*What this task involves:*
Find the line that contains "Image resolution: width=1265" in the entries below. Output it and each later line exactly, and nothing else.

====

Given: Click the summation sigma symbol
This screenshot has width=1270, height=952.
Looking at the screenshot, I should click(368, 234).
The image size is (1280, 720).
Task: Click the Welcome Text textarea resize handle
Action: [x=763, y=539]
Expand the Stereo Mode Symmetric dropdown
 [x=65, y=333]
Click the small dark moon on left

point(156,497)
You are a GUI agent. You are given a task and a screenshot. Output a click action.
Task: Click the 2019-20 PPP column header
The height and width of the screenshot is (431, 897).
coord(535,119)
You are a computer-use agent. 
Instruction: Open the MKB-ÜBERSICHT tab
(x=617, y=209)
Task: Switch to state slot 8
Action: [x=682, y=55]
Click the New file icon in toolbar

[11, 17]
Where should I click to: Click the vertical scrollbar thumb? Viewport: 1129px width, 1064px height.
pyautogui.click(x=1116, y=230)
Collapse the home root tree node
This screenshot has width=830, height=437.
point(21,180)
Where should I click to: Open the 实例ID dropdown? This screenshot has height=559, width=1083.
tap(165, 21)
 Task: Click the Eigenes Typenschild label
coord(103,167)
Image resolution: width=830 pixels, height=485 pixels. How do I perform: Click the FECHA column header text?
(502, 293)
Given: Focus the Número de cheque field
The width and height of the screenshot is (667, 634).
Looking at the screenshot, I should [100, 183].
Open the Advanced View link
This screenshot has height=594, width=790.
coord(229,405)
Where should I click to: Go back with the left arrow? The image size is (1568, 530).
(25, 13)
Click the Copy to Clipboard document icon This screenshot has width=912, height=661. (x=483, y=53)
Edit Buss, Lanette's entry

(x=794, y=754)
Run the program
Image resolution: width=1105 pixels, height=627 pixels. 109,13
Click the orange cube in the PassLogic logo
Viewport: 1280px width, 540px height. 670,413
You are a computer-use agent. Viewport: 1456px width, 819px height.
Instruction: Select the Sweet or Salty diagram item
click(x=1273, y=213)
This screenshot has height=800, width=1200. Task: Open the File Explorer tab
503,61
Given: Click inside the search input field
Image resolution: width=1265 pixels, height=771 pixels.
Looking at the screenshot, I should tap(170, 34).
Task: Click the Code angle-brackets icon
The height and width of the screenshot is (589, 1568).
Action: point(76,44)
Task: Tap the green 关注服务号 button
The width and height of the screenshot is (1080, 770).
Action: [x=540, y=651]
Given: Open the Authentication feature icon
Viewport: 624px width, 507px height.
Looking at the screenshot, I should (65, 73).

====

*Answer for this exercise:*
Image resolution: width=1265 pixels, height=771 pixels.
Looking at the screenshot, I should tap(170, 34).
Task: Click the Code angle-brackets icon
The height and width of the screenshot is (589, 1568).
Action: point(76,44)
Task: Tap the green 关注服务号 button
The width and height of the screenshot is (1080, 770).
Action: [x=540, y=651]
Given: Open the Authentication feature icon
Viewport: 624px width, 507px height.
Looking at the screenshot, I should (65, 73).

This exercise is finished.